Exercise input>
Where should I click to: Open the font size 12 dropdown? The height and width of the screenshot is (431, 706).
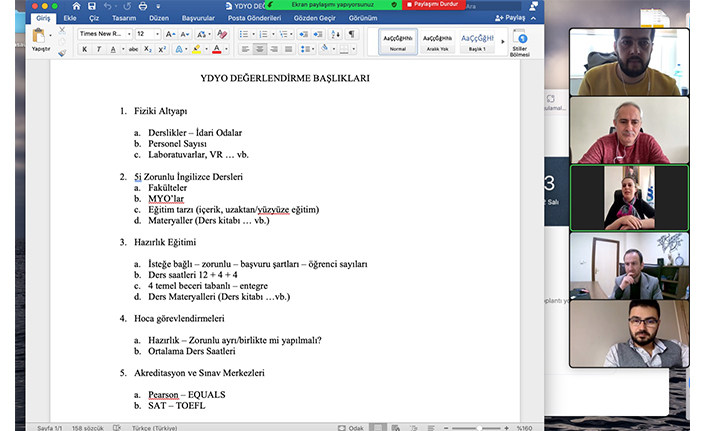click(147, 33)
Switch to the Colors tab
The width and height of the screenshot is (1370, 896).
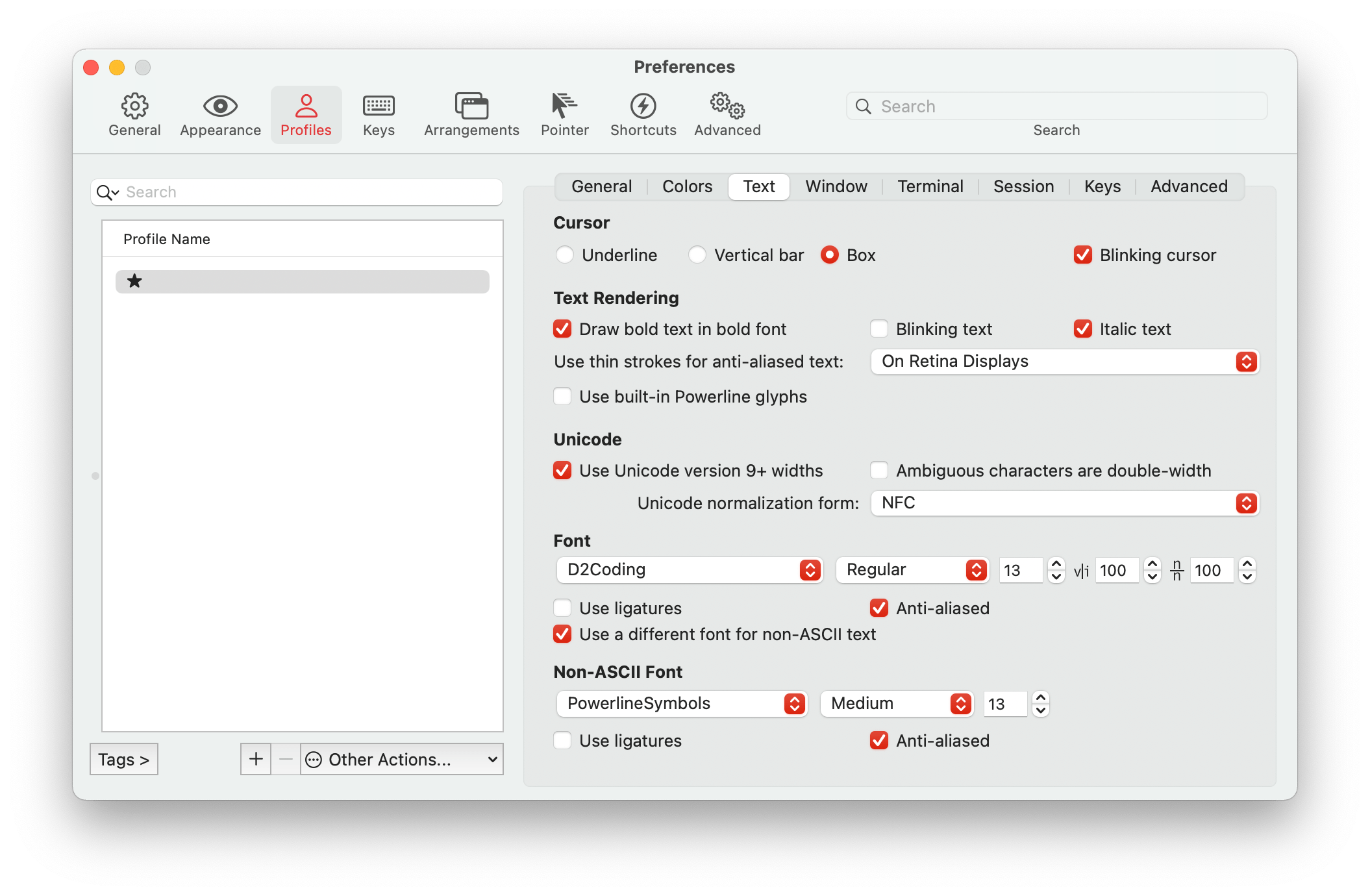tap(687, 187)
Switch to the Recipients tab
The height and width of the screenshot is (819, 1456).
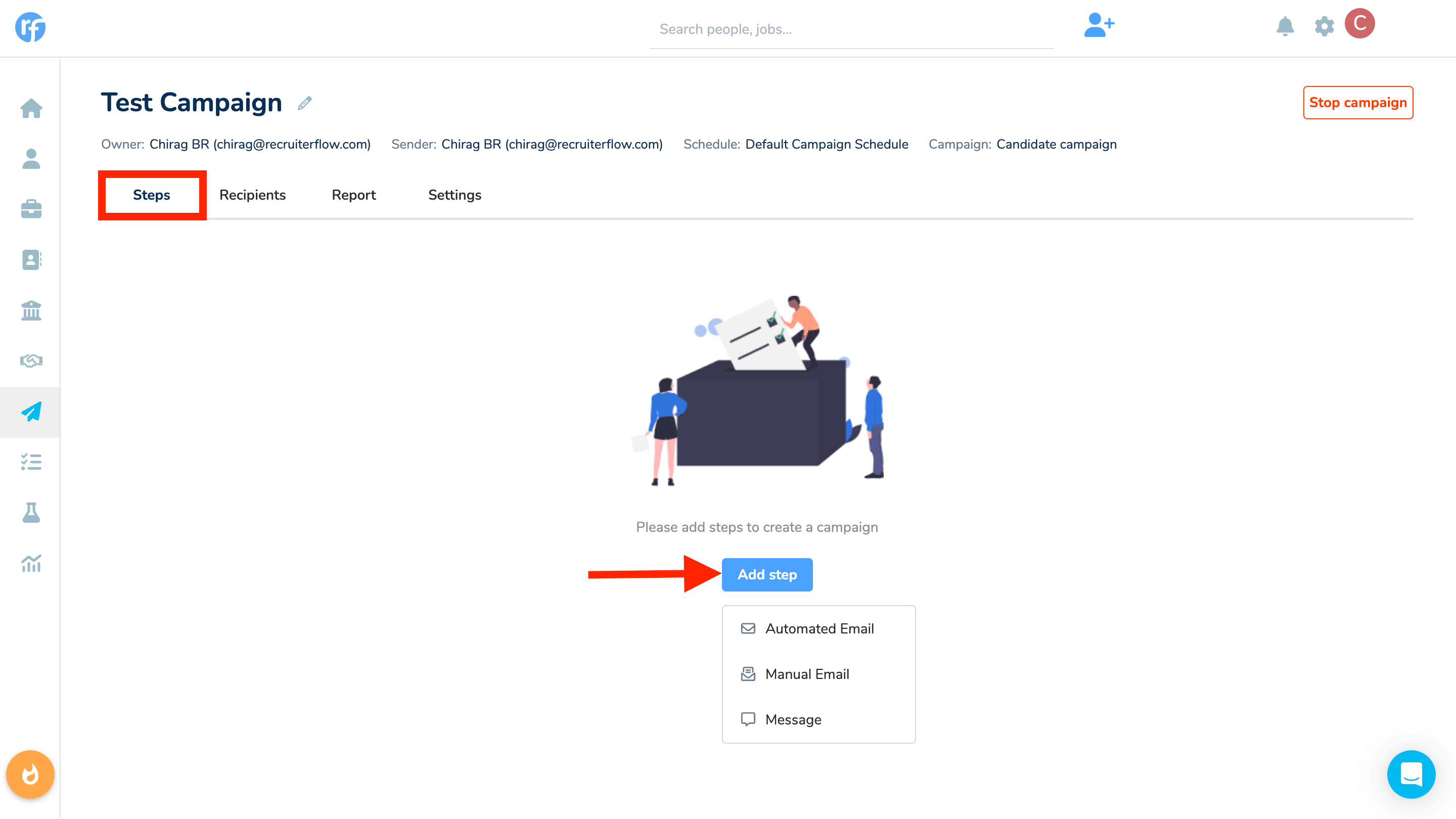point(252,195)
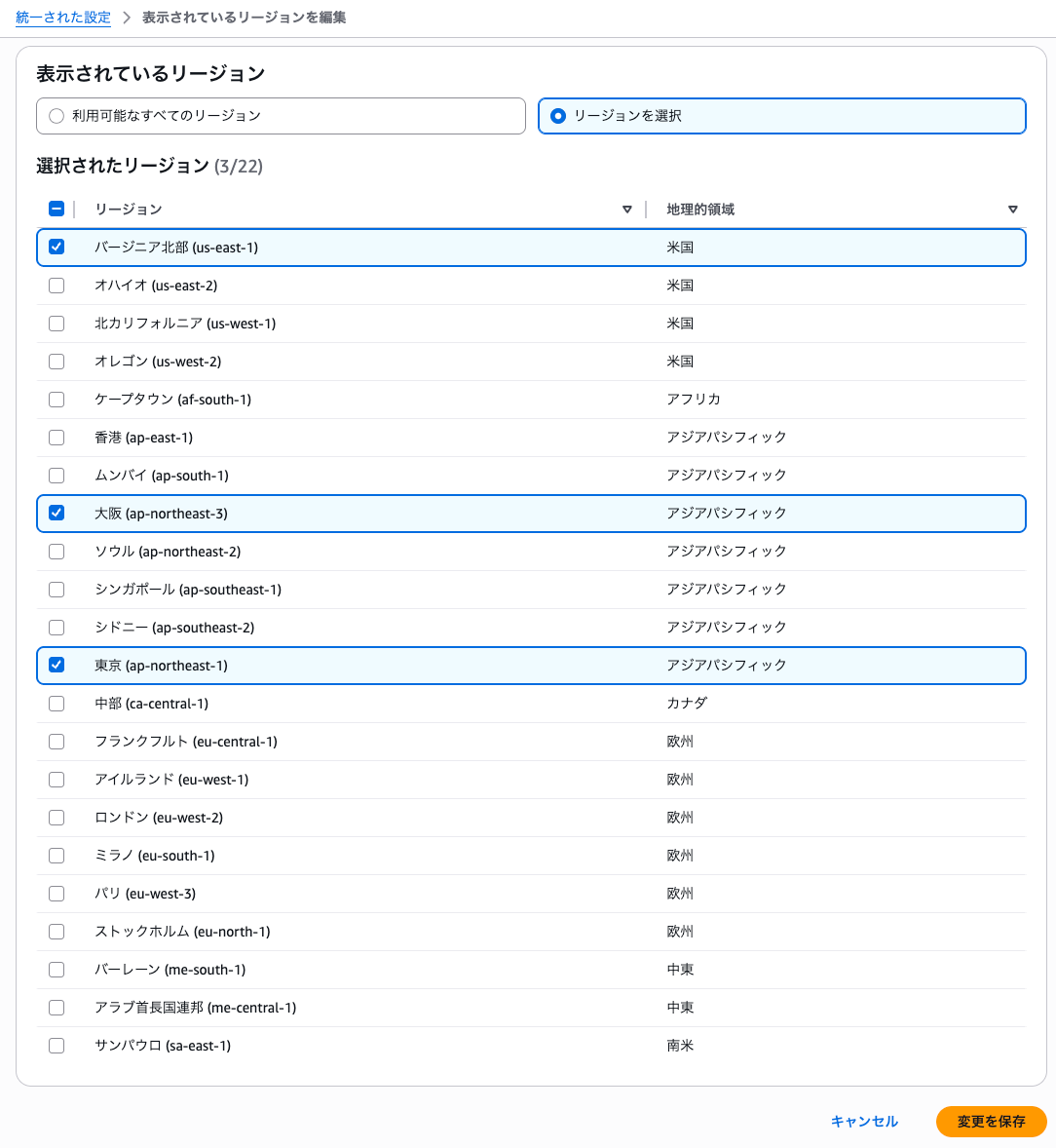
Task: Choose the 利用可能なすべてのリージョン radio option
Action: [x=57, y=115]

Problem to work on> Can you repeat all of the data above word for word, leaving the pictures out of your answer?

Full answer>
Where should I click to: Open the font size 12 dropdown? The height and width of the screenshot is (431, 706).
click(147, 33)
Switch to the Colors tab
The width and height of the screenshot is (1370, 896).
tap(687, 187)
Switch to the Recipients tab
The height and width of the screenshot is (819, 1456).
point(252,195)
Task: Choose the 利用可能なすべてのリージョン radio option
Action: [x=57, y=115]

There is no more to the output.